What the exercise asks: Write out each entry once more so that it matches the original exactly.

Provided data:
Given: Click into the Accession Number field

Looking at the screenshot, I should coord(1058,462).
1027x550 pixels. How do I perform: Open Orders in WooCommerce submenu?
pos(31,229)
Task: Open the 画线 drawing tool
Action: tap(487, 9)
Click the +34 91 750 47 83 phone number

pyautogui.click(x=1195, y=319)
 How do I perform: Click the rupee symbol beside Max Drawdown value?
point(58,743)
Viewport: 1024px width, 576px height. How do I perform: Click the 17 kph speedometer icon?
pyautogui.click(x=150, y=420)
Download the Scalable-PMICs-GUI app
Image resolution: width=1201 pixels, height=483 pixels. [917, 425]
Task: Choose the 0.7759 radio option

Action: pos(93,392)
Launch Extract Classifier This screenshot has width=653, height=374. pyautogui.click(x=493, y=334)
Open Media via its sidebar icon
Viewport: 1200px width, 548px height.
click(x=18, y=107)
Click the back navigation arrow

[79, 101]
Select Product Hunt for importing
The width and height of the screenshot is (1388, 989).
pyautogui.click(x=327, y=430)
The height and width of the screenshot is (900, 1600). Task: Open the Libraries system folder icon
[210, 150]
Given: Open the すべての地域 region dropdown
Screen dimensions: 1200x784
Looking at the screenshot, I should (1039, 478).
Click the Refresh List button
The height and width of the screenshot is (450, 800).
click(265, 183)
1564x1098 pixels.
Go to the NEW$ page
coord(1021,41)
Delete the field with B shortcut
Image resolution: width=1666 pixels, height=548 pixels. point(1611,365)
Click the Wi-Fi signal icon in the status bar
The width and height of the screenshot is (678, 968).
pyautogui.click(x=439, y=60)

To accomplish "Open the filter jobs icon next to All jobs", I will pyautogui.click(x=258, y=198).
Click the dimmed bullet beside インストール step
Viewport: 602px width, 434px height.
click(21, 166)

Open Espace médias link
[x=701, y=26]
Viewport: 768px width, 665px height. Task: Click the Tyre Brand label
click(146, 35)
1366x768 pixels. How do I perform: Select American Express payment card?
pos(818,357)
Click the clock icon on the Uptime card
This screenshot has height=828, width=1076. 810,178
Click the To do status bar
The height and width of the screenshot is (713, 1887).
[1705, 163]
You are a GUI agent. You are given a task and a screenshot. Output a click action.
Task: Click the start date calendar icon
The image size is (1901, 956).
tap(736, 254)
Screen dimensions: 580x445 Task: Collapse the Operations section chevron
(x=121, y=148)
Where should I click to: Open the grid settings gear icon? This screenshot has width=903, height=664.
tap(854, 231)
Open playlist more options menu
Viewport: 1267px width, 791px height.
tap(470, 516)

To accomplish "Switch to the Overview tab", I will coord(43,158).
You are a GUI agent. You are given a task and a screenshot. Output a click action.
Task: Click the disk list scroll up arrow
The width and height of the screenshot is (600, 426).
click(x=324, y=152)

Solution to this task:
Given: Click into the Accession Number field

Looking at the screenshot, I should coord(1058,462).
1027x550 pixels. How do I perform: Open Orders in WooCommerce submenu?
pos(31,229)
Task: Open the 画线 drawing tool
Action: tap(487, 9)
Click the +34 91 750 47 83 phone number

pyautogui.click(x=1195, y=319)
 How do I perform: Click the rupee symbol beside Max Drawdown value?
point(58,743)
Viewport: 1024px width, 576px height. How do I perform: Click the 17 kph speedometer icon?
pyautogui.click(x=150, y=420)
Download the Scalable-PMICs-GUI app
Image resolution: width=1201 pixels, height=483 pixels. [917, 425]
Task: Choose the 0.7759 radio option

Action: pos(93,392)
Launch Extract Classifier This screenshot has width=653, height=374. pyautogui.click(x=493, y=334)
Open Media via its sidebar icon
Viewport: 1200px width, 548px height.
click(x=18, y=107)
Click the back navigation arrow

[79, 101]
Select Product Hunt for importing
The width and height of the screenshot is (1388, 989).
pyautogui.click(x=327, y=430)
The height and width of the screenshot is (900, 1600). Task: Open the Libraries system folder icon
[210, 150]
Given: Open the すべての地域 region dropdown
Screen dimensions: 1200x784
Looking at the screenshot, I should (1039, 478).
Click the Refresh List button
The height and width of the screenshot is (450, 800).
click(265, 183)
1564x1098 pixels.
Go to the NEW$ page
coord(1021,41)
Delete the field with B shortcut
Image resolution: width=1666 pixels, height=548 pixels. point(1611,365)
Click the Wi-Fi signal icon in the status bar
The width and height of the screenshot is (678, 968).
pyautogui.click(x=439, y=60)

To accomplish "Open the filter jobs icon next to All jobs", I will pyautogui.click(x=258, y=198).
Click the dimmed bullet beside インストール step
Viewport: 602px width, 434px height.
click(21, 166)

Open Espace médias link
[x=701, y=26]
Viewport: 768px width, 665px height. Task: Click the Tyre Brand label
click(146, 35)
1366x768 pixels. How do I perform: Select American Express payment card?
pos(818,357)
Click the clock icon on the Uptime card
This screenshot has height=828, width=1076. 810,178
Click the To do status bar
The height and width of the screenshot is (713, 1887).
[1705, 163]
You are a GUI agent. You are given a task and a screenshot. Output a click action.
Task: Click the start date calendar icon
The image size is (1901, 956).
tap(736, 254)
Screen dimensions: 580x445 Task: Collapse the Operations section chevron
(x=121, y=148)
Where should I click to: Open the grid settings gear icon? This screenshot has width=903, height=664.
tap(854, 231)
Open playlist more options menu
Viewport: 1267px width, 791px height.
tap(470, 516)

To accomplish "Switch to the Overview tab", I will coord(43,158).
You are a GUI agent. You are given a task and a screenshot. Output a click action.
Task: Click the disk list scroll up arrow
The width and height of the screenshot is (600, 426).
click(x=324, y=152)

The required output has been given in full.